First, let’s enumerate the classes of error we cannot recover from and how to possibly prevent them:

  • Complete destruction of backup medium— We can avoid this situation by having multiple separate backups (e.g. local backup and cloud backup).
  • Corruption of backup data due to newer backup — This should never happen as newer backups do not modify older snapshots at all by design. Object locking on S3 can be enabled to further strengthen this guarantee.
  • Missing metadata — If the metadata is missing, then while we can decrypt the chunks, it is very hard to put them together in the correct order. In practice, if we have multiple snapshots, then each snapshot has its own metadata so it is unlikely for the metadata for all snapshots to accidentally go missing.
  • Lost pass-phrase or access key to cloud providers — If the pass-phrase is lost, then there is no way to recover the data. Thus it is crucial to store the pass-phrase securely. In extreme cases, you can use a secret sharing algorithm to share the secret with multiple friends (who do not know each other) in a way that enough parts of the secret need to be collected to restore the original secret.

Next are errors we can prevent with defensive coding:

  • Corruption of data during processing or transfer — Data can be corrupted during processing or transfer (e.g. due to bad RAM). For cloud storage, we can prevent this by doing a verification after final encryption but before upload (to avoid download costs). First we make an MD5 checksum of the final chunk or pack. Then we decrypt/decompress the chunk or pack and compare with the original file, read from disk again, to see if they match or not. Finally, during upload, send the MD5 to S3 to ask S3 to verify the checksum of the uploaded content. This makes sure the data on S3 is the same as the data we have just verified. For local backups, we should simply do a full verification by reading from backup and and comparing to the local file after the backup is complete. (FEC cannot help in this case as by the time we run FEC, the data might already be corrupted.)
  • Corruption of data during storage — This should not happen for cloud storage, but for local storage, we can use FEC to recover from minor corruptions.

Next are errors we can partially recover from:

  • Missing chunks — We cannot recover from missing chunks. However, we can be sure that missing chunks only affect the recover from the files referencing the chunk. They will not cause issue recovering other files.
  • Corrupted file system — For local storage, if a file system got corrupted and cannot be mounted, we still have a chance to recover the data, unlike some other full-disk encryption system where it is impossible to recover if the header is lost. The caveat is that only chunks stored contagiously on disk can be recovered. (Which should mostly be the case since the chunks are relatively small, but I’m not a file system expert so don’t quote me on it.)

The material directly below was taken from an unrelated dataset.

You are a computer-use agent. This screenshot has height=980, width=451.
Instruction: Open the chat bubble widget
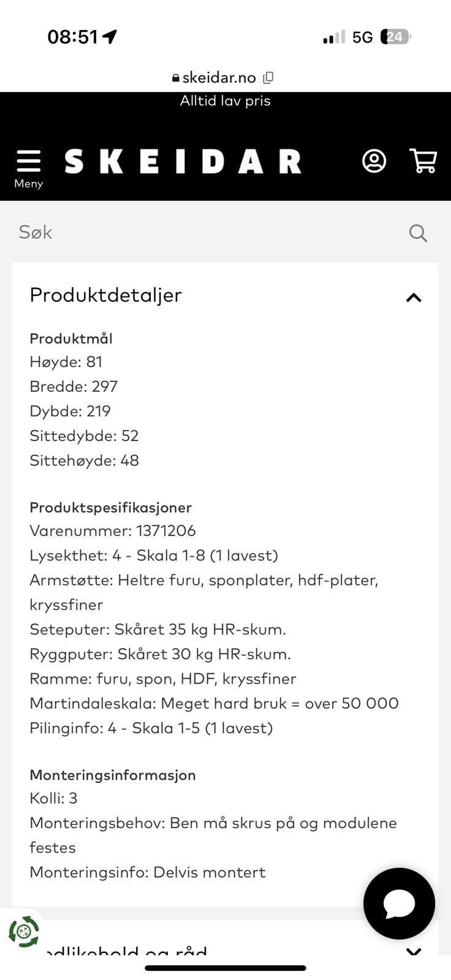[399, 903]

The recovery steps for a corrupted file system are as follows:

  1. Scan raw disk for our static headers and create a mapping of the hash value of the map to the offset inside the disk. The hash value, chunk size and whether it’s a snapshot or not can be found inside the header. (Note that we can ignore the concept of packs as they will be picked up as different chunks anyway.)
  2. Decrypt all chunks marked as snapshots with the user’s provided pass-phrase and ask the user which snapshots/files they want to recover. (Note that we explicitly do not use any encryption indirection to the tune of generating a random key, encrypting that with the pass-phrase and storing it. While that allows the pass-phrase to be changed, it makes it almost impossible to recover any data if we lost the encrypted key.)
  3. Follow standard restore procedure except instead of going to the backup medium for a specific chunk, get them from the chunk list created in step 1.

Potential Issues

  • Any useful operation requires downloading all snapshots to figure out what is the current state of the backup medium. In a large backup, this may lead to performance issues. Caching those files can speed up the process to a degree. I believe that this will not be an issue for my use-cases.